On Oct 31, 2007, at 1:18 AM, Murat Knecht wrote:
Yes I am, (master and child 1 running on the same machine).
But knowing the oversubscribing issue, I am using
mpi_yield_when_idle which should fix precisely this problem, right?
It won't *fix* the problem -- you're still oversubscribing the nodes,
so things will run slowly. But it should help, in that the processes
will yield regularly.
Yes. I meant "solving the blocking problem by letting others get some
CPU time" by "fix".
I did give both machines multiple slots, so OpenMPI
"knows" that the possibility for more oversubscription may arise.

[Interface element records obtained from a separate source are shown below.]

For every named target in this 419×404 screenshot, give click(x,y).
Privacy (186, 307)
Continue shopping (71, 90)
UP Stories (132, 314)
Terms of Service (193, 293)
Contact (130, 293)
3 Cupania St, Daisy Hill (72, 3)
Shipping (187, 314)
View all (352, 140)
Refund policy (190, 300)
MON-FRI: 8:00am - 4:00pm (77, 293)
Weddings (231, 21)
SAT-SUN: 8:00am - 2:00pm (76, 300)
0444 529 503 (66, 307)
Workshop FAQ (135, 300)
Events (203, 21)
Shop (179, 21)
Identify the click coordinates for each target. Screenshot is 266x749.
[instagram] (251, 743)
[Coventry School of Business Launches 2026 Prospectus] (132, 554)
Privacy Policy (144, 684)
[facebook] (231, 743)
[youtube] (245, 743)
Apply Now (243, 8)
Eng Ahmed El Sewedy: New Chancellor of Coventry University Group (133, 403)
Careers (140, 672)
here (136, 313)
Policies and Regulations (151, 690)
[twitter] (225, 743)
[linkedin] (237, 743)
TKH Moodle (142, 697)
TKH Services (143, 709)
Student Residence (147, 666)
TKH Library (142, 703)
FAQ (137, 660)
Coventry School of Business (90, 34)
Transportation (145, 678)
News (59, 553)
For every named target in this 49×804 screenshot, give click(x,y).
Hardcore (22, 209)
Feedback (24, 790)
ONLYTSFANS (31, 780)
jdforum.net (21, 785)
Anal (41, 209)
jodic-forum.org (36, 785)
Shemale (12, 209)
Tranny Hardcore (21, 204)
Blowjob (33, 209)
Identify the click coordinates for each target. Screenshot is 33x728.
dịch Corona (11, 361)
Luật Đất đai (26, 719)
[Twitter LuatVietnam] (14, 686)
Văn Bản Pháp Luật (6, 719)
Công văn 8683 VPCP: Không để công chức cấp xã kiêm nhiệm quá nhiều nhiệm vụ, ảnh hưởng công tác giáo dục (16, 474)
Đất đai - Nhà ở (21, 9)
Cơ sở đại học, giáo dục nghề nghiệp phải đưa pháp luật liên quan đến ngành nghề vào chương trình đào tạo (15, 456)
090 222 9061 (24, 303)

I'm not sure what you mean by this -- you should not "lie" to OMPI
and tell it that it has more slots than it physically does. But keep
in mind that, as I described in my first mail, OMPI does not
currently re-compute the number of processes on a host as you spawn
(which can lead to the oversubscription problem). If you're
explicitly setting yield_when_idle, that *may* help, but we may or
may not be explicitly propoagating that value to spawned
processes... I'll have to check.
In the hostfile I specified for each host the number of physically
available cores. Together with the "yield" setting I hoped the
oversubscription would be recognised even if the "oversubscribing"
processes are dynamically started.